Activity: Rewrite the part of the article on Texas women's health funding that starts with "Democrats and women's" and goes on through "clients a year.", replacing "release" with "news release".

Text segment:
Texas can receive the money over the next five years while still excluding Planned Parenthood from a state program called Healthy Texas Women that offers family planning and health services, such as pregnancy tests and breast cancer exams, to low-income families.

The decision by Texas in 2011 to exclude Planned Parenthood was part of Republican efforts to defund the nation's largest abortion provider. Two years later, Texas passed a sweeping anti-abortion law known as House Bill 2, which was later overturned by the U.S. Supreme Court but not until after the law led to closure of more than half of the state’s 41 abortion clinics.

Texas had been seeking a waiver since 2017 to resume getting access to the federal funds for women's health.

"The Lone Star State is once again in partnership with the federal government to provide meaningful family planning and health services while fostering a culture of life," Texas Gov. Greg Abbott said in a statement Wednesday.

Democrats and women's health organizations criticized the decision, predicting that it would not to lead to more health services for women but would instead simply replace state dollars.

The Texas Health and Human Services Commission said in a release that the waiver will provide funding to serve more than 200,000 clients a year.

“This collaboration between Gov. Abbott and the Trump Administration shows how shockingly little value state leaders place on health care for Texas women,” said Dyana Limon-Mercado, Executive Director of Planned Parenthood Texas Votes.

Texas' efforts to provide women's health services after banning Planned Parenthood clinics has been at times rocky. An anti-abortion organization called the Heidi Group was given $1.6 million to help strengthen small clinics that specialize in women’s health like Planned Parenthood but don’t offer abortions.

But an Associated Press review found the Heidi Group had little to show for its work, and Texas later canceled millions of dollars in contracts with the organization.

Available data:

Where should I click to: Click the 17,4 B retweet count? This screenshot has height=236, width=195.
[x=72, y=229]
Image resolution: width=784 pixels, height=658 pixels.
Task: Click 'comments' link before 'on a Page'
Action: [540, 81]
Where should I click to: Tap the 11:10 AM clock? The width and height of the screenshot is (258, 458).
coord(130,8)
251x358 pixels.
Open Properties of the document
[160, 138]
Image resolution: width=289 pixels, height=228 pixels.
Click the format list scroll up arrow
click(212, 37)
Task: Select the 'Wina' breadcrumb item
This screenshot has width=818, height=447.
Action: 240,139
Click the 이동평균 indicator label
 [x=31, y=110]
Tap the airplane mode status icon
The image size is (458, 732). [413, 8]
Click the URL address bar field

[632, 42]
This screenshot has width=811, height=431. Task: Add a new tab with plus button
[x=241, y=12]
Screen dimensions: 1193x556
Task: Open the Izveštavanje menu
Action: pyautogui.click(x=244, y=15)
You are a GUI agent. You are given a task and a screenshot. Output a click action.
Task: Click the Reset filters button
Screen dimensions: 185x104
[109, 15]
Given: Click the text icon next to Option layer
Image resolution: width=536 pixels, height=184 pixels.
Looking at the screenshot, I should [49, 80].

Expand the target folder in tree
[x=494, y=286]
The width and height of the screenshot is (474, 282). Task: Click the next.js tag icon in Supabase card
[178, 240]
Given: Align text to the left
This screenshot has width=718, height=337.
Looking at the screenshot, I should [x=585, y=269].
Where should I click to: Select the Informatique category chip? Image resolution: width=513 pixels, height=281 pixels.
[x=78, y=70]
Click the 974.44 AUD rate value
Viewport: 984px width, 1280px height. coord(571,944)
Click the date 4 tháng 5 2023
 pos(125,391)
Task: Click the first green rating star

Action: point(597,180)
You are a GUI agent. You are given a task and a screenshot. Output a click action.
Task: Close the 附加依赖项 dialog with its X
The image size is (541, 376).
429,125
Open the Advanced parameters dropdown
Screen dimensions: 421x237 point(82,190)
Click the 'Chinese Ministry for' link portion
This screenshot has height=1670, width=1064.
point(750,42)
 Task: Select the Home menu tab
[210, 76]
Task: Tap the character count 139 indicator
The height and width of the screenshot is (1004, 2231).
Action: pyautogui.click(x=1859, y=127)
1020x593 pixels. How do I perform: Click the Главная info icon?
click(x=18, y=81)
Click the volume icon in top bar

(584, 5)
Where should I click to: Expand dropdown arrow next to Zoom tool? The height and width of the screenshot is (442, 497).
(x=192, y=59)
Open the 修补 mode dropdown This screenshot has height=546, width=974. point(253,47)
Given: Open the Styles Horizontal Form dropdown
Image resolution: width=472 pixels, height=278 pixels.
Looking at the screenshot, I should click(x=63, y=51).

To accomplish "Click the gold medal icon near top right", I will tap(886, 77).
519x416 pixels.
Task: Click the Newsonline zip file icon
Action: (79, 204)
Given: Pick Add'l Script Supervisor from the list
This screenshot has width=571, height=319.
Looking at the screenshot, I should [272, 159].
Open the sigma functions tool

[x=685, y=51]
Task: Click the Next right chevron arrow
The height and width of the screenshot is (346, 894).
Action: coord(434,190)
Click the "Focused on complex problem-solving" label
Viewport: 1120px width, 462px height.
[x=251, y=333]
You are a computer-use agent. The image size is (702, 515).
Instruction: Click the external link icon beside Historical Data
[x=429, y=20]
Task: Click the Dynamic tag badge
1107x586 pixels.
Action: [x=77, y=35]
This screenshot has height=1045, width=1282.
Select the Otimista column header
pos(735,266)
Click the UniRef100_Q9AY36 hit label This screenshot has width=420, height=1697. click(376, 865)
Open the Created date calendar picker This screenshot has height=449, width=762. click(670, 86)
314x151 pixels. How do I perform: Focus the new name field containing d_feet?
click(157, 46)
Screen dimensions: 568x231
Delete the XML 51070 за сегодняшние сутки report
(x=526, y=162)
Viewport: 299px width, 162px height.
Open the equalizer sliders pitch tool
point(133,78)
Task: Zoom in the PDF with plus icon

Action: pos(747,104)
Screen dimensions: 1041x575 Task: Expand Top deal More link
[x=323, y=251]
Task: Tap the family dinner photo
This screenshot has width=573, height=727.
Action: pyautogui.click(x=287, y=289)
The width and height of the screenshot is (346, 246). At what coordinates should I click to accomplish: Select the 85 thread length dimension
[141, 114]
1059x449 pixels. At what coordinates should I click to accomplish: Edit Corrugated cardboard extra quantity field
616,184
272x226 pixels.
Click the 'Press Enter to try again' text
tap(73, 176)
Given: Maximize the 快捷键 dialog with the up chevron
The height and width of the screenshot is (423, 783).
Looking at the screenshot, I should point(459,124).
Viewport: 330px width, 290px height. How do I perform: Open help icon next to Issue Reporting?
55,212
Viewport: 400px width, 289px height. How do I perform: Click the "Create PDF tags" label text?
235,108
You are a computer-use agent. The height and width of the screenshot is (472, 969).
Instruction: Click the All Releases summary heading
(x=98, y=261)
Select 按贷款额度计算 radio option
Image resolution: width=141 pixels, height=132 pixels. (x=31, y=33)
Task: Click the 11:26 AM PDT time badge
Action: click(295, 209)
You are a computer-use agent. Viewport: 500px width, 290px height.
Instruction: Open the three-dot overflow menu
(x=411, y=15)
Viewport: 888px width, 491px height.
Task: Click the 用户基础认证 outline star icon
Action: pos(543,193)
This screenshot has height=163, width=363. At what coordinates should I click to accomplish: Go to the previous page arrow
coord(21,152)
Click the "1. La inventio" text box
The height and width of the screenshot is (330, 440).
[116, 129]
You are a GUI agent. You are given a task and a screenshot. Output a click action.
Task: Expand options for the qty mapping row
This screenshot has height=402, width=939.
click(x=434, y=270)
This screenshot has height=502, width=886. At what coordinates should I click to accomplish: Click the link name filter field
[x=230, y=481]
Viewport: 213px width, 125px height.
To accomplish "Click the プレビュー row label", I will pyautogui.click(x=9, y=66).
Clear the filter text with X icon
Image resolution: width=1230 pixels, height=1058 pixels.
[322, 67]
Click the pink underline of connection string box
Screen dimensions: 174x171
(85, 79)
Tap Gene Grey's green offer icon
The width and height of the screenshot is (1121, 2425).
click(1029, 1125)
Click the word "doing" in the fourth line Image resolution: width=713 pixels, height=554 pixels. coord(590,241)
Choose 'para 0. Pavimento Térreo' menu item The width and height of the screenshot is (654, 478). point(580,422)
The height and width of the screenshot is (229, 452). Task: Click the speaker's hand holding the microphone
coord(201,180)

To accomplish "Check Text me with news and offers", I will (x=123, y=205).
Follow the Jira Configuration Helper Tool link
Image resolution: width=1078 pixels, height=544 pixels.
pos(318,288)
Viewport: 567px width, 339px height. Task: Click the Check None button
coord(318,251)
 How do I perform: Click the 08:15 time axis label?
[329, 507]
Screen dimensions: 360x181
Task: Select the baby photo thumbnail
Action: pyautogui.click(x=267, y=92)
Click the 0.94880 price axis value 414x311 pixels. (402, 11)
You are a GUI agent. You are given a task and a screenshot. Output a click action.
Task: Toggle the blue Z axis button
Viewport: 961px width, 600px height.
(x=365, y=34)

Response:
Democrats and women's health organizations criticized the decision, predicting that it would not to lead to more health services for women but would instead simply replace state dollars.

The Texas Health and Human Services Commission said in a news release that the waiver will provide funding to serve more than 200,000 clients a year.